Les violences que subissent les femmes causent d'indicibles
souffrances, détruisent les familles d'une génération
à l'autre et appauvrissent les communautés. Elles
empêchent leurs victimes de réaliser leurs potentialités,
restreignent la croissance économique et retardent le développement.
En matière de violence contre les femmes, il n'y a pas
de société civilisée.
J'ai fait paraître [en octobre 2006] une étude
approfondie dont les conclusions montrent que la moitié
de l'humanité vit sous la menace de cette forme de violence,
sur tous les continents, dans tous les pays et toutes les cultures,
indépendamment du revenu, de la classe socioéconomique,
de la race ou de l'ethnie. Et pourtant, nous vivons dans un ordre
mondial où les droits de l'homme ont été
reconnus par la loi et garantis par les instruments internationaux;
et pourtant, nous savons que l'exercice des droits de l'homme
est indispensable au bien-être de l'être humain, de
son milieu et du reste du monde; et pourtant, les dirigeants de
la planète se sont engagés au Sommet mondial de
2005 à redoubler d'efforts pour faire disparaître
la violence contre les femmes sous toutes ses formes.

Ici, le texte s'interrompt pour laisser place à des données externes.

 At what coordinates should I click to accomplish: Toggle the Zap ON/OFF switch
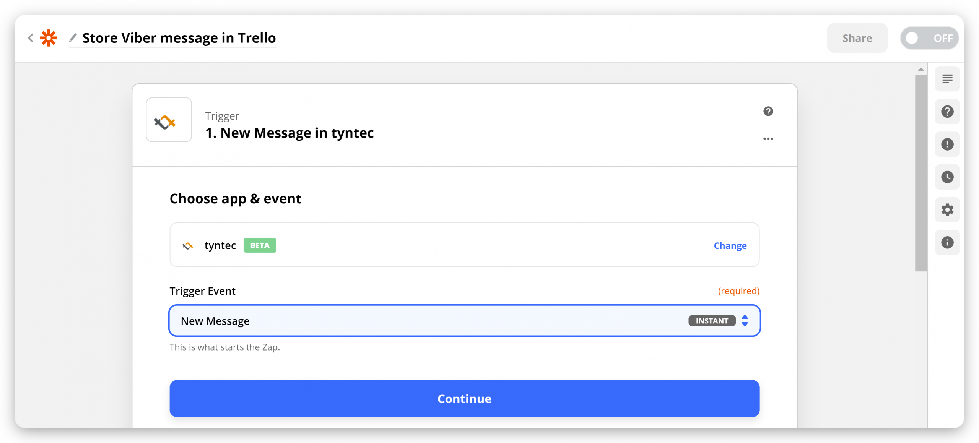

Pour lutter contre ce fléau, nous devons faire évoluer
un état d'esprit qui est encore trop courant et trop enraciné
et montrer une fois pour toutes que cette violence n'a droit
à aucune tolérance et qu'elle est inexcusable.
Il y a des années que les mouvements et les associations
de femmes du monde entier s'efforcent sans relâche de faire
sortir la violence contre les femmes de la sphère privée
pour la porter sur la place publique, celle de la responsabilité
des Etats. Beaucoup de pays ont adopté et mis en application
des lois efficaces et offert aux victimes des services complets,
attentifs aux sensibilités propres à leur sexe.

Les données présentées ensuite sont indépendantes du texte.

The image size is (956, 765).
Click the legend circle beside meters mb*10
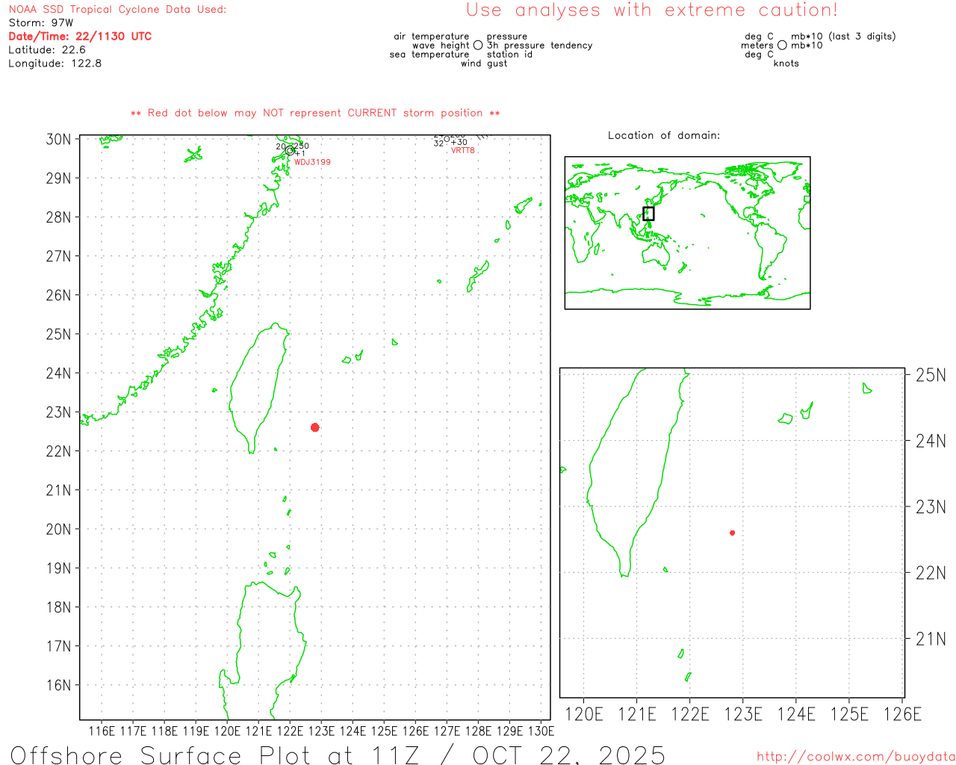pos(782,46)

La normalisation internationale a également progressé.
Le moment est venu de passer à la vitesse supérieure. L'Organisation des Nations unies doit assumer les fonctions mieux coordonnées d'un chef de file plus visible et plus ferme. Les Etats membres doivent mettre plus largement en uvre l'encadrement juridique et politique international auquel ils ont souscrit. Et nous devons, les uns et les autres, constituer des partenariats puissants et efficaces avec la société civile, qui a un rôle décisif à jouer sur tous les fronts de cette lutte.
Tous ensemble nous devons créer des conditions telles
que la violence contre les femmes ne sera plus tolérable.

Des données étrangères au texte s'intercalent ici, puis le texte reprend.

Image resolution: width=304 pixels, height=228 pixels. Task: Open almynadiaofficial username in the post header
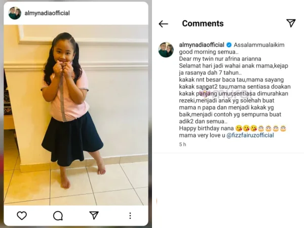tap(47, 13)
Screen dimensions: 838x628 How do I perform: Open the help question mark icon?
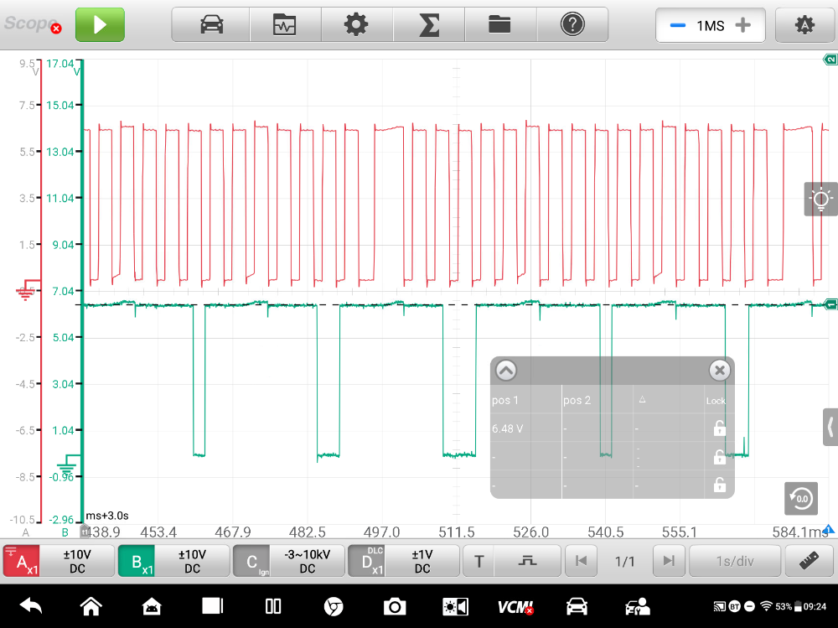pyautogui.click(x=572, y=25)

En me commandant l'étude dont je parlais, les Etats membres
ont montré qu'ils étaient prêts à se
mettre à la tâche.
Maintenant que nous disposons des recommandations qui en découlent,
il nous reste à mobiliser la volonté politique et
les ressources qui nous permettront de les appliquer. En cette
Journée internationale de l'élimination de la
violence à l'égard des femmes, nous devons tous,
hommes et femmes, joindre nos efforts pour accomplir cette mission.
Source : Nations unies, New York, novembre 2006.